Beyond their sheer size, what has been most striking about these staggering numbers has been the silence.

America has a long tradition of honoring its fallen. We award Gold Stars and build monuments, we stand for moments of silence and sit at memorial services. These rituals give the country a way to confront tragedy on a grand scale, building a sense of common purpose for the challenges ahead.

But in the face of these deaths, Americans have been left to their trauma. To mourn, alone.

While there has been an outpouring of public gratitude — nightly applause for health workers, food sent to hospitals, masks sewn and shipped across the country — there has been a remarkable lack of public grief.

In part, the silence reflects the nature of this illness. Death happens alone, the last gaze of a loved one often just a tinny image framed by the blue light of a computer screen. Funerals, if they happen, are private. Bodies pile up in crematories, cemeteries and refrigerated trucks.

But moments of national crisis also reveal truths about our leaders.

President Trump has long shirked his role as consoler in chief, preferring to focus on the country’s “transition to greatness” and “incredible” days ahead. After months of deaths, he ordered flags to be lowered at half-staff last week, under pressure from Democratic leaders. But his schedule this week contains no special commemoration of the 100,000 lives lost.

His only comment about the “very sad milestone” came in a tweet this morning, where he offered his “heartfelt sympathy & love for everything that these great people stood for & represent. God be with you!”

While Mr. Trump has the biggest bully pulpit, he doesn’t have the only one. Last night, Joe Biden, the presumptive Democratic nominee, released a video address telling the bereaved that “this nation grieves with you.”

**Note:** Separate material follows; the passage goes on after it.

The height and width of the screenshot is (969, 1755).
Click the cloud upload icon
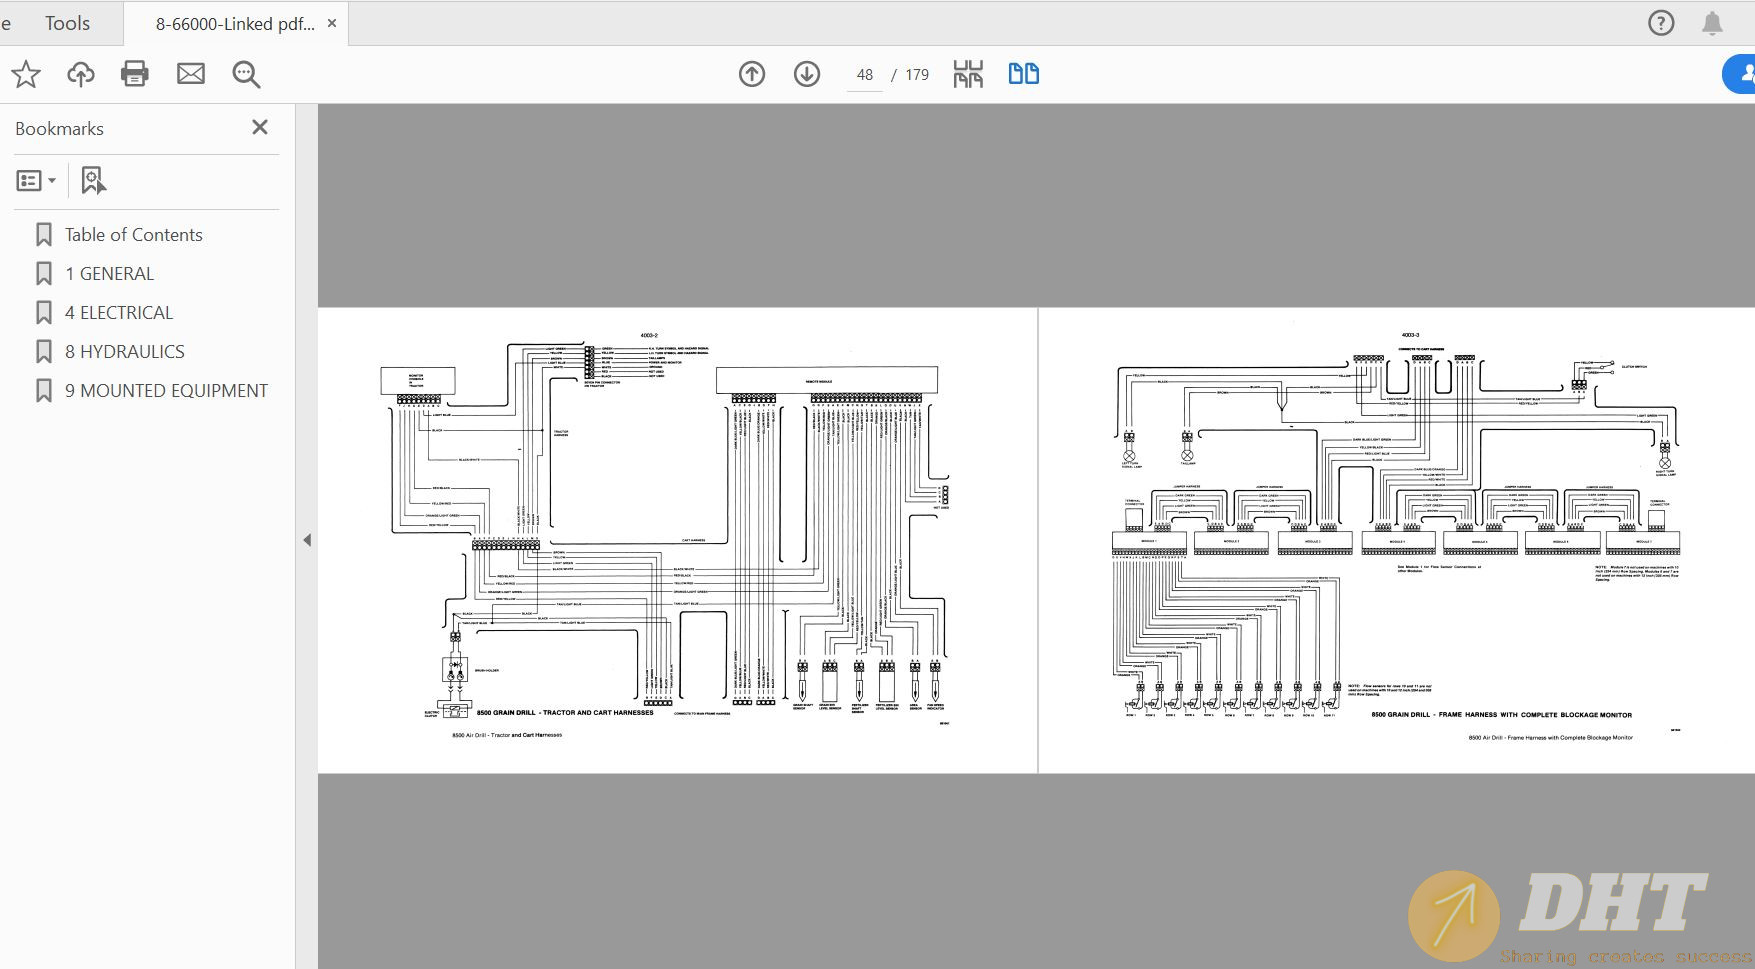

The staging resembled a traditional Oval Office address, meant to contrast the former vice president’s capacity for empathy with the current president’s. “To those hurting, I’m so sorry for your loss,” Mr. Biden said. “Take some solace in the fact that we all grieve with you.”

But it was hard to escape the feeling of smallness that surrounded the whole endeavor: a two-minute video, shot from his home in Delaware, watched on social media. A moment noted by retweets, shares and tiny heart emojis.

After the 9/11 attacks, dozens of members of Congress from both parties stood side by side on the steps of the Capitol, a powerful joint appearance. Many hugged, some cried. Today, a half-empty House chamber observed a moment of silence. Perhaps members shed private tears. No one hugs, anyhow.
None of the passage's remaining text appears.